Balsam v. Guadagno (Secretary of the State of New Jersey). The court affirmed a lower district court’s decision to dismiss a constitutional challenge to New Jersey’s closed partisan primary, holding that New Jersey may limit those who have a fundamental right to cast a vote in the primary election to party members.
Appellants argued that New Jersey’s closed primary elections, in a state where 48 percent of voters refuse to join either major party, give the Republican and Democratic private parties a monopoly over the election process at the expense of the public taxpayer. Appellants have further argued that such a monopoly reduces the competitive nature the electoral process -- and the political parties, for that matter -- should face.
The decision, handed down just a few weeks after oral argument, is perhaps testament to how high the hurdles have been raised for the independent movement against a political institution that has been controlled by political parties for so long.
As an institution that has been historically reluctant to enter ‘the political thicket,’ the court may have hesitated to make a decision that would not only affect the fundamental nature of New Jersey’s election system, but would have implications on the constitutionality of closed primary systems conducted across the country.
Read the original complaint and all motions filed in this case here.
The Third Court of Appeals mostly echoed the decision made by district court judge, Stanley R. Chesler, in which he ruled that any burden on an unaffiliated voter’s fundamental right to vote in a closed primary is minimal.
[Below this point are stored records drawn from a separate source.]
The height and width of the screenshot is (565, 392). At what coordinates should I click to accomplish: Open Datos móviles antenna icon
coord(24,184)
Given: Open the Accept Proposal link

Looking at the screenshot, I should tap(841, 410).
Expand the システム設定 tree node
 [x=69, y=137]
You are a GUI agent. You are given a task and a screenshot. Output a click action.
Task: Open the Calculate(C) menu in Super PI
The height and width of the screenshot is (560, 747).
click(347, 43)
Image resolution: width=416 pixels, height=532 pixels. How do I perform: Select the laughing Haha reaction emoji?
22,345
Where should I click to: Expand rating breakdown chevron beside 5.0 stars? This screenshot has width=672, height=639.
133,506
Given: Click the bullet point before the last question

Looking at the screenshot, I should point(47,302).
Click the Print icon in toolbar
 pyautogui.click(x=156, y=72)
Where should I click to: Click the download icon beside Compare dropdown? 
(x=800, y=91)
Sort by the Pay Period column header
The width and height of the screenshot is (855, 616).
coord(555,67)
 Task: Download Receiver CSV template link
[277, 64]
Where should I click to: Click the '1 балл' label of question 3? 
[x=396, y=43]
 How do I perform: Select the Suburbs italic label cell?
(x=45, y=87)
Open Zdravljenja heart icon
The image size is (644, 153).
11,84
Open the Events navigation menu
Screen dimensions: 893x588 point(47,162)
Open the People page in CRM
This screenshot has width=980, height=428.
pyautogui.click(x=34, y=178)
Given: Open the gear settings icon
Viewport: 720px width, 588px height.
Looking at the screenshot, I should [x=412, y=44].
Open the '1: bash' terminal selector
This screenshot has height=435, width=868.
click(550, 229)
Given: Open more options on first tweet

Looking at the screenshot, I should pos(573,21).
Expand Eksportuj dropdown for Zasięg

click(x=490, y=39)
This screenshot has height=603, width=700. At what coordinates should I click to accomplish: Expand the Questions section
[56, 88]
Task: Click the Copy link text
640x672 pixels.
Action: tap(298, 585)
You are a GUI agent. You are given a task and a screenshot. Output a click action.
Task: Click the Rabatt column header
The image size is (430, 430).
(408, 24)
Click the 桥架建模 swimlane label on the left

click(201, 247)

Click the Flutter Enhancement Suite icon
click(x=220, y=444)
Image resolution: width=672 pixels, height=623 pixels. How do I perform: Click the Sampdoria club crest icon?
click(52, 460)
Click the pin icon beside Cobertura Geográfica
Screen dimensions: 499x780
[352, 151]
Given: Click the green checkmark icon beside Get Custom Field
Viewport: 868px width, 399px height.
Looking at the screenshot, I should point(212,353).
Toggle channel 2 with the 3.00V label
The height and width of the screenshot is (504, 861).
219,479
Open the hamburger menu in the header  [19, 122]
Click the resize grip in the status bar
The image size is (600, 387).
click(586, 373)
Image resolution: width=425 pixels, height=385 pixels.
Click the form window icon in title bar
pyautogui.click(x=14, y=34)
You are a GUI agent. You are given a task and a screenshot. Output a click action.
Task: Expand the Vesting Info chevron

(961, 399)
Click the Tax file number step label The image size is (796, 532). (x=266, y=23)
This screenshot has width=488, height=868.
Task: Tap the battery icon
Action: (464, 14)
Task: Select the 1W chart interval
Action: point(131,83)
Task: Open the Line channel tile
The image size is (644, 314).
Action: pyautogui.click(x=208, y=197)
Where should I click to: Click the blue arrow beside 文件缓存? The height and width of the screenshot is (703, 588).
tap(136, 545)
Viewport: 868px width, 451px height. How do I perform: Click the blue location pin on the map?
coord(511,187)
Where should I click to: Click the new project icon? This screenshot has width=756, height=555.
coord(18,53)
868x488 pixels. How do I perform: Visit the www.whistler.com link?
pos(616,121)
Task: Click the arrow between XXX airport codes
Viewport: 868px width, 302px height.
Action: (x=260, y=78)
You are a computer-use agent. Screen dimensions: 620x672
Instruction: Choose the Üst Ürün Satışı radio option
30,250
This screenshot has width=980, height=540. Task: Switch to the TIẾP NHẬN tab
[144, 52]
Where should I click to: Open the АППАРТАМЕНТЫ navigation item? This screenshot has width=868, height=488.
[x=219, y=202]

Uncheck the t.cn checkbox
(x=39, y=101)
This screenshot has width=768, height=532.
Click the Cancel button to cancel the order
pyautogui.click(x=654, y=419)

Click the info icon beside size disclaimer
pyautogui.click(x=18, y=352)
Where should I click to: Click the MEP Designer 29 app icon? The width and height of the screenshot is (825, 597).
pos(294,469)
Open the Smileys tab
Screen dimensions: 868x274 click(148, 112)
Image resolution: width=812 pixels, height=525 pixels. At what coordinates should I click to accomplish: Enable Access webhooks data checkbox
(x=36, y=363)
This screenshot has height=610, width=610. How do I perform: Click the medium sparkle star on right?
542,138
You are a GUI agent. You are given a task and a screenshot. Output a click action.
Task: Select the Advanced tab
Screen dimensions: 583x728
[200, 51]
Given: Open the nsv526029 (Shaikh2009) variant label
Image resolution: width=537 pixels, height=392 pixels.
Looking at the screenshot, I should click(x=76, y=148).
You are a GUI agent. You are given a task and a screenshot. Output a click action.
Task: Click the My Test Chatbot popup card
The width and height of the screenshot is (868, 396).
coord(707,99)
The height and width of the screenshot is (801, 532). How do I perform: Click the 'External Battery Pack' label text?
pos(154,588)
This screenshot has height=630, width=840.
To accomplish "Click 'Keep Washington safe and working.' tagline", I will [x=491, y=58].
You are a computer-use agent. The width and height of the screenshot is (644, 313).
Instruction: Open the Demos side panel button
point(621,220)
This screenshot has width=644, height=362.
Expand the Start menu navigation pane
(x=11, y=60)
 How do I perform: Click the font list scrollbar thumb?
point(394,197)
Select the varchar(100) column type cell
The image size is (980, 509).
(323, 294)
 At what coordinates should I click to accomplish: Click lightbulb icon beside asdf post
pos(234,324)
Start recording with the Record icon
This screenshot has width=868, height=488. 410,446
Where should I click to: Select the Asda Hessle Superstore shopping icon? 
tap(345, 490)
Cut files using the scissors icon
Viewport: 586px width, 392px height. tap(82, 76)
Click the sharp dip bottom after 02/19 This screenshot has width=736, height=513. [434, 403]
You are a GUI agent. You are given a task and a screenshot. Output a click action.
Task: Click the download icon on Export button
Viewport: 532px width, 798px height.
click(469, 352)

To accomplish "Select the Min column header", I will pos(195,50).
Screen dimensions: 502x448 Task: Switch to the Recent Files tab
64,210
He held that, if an unaffiliated voter wants to participate in the primary election, he or she can “simply join a party.”
“While ‘a citizen has a constitutionally protected right to participate in elections on an equal basis with other citizens in the jurisdiction,’ Dunn v. Blumstein, 405 U.S. 330, 336 (1972), no court has ever held that that right guarantees participation in primary elections,” the Third Circuit Court of Appeals held.
Listen to an attorney for the Independent Voter Project explain in oral argument how Gray v. Sanders in 1963 established the legal precedent of “one person, one vote,” in a case concerning primary elections and the unconstitutionality of malapportioned districts.
The unanimous decision was delivered by a three-judge panel, which included Judges D. Brooks Smith, Kent A. Jordan, and Franklin S. Van Antwerpen. The decision was notably short and reached its conclusion by relying on the summarily affirmed case, Nader v. Schaffer, decided in 1976. The decision, however, did not mention Democratic Party v. Jones (2000), the more recent Supreme Court opinion heavily relied on by both parties.
Further, the court made no mention of appellants’ use of other cases where the court struck down a state’s primary elections process as unconstitutional to protect the fundamental right to vote.
In the 1940s, for example, the Democratic Party and the State of Texas argued in federal court (Smith v. Allwright) that African-Americans could not vote in the party’s primary elections because they were private affairs. However, the Supreme Court ruled that since the state had made the primary an important part of the public election process, the right of African-Americans to participate could not be abridged.
New Jersey’s primary elections are an integral stage of the public election process, and neither the State of New Jersey nor the court denied this notion. However, the three-judge panel said that the fundamental right to vote applies only after the state has determined who is a "qualified voter."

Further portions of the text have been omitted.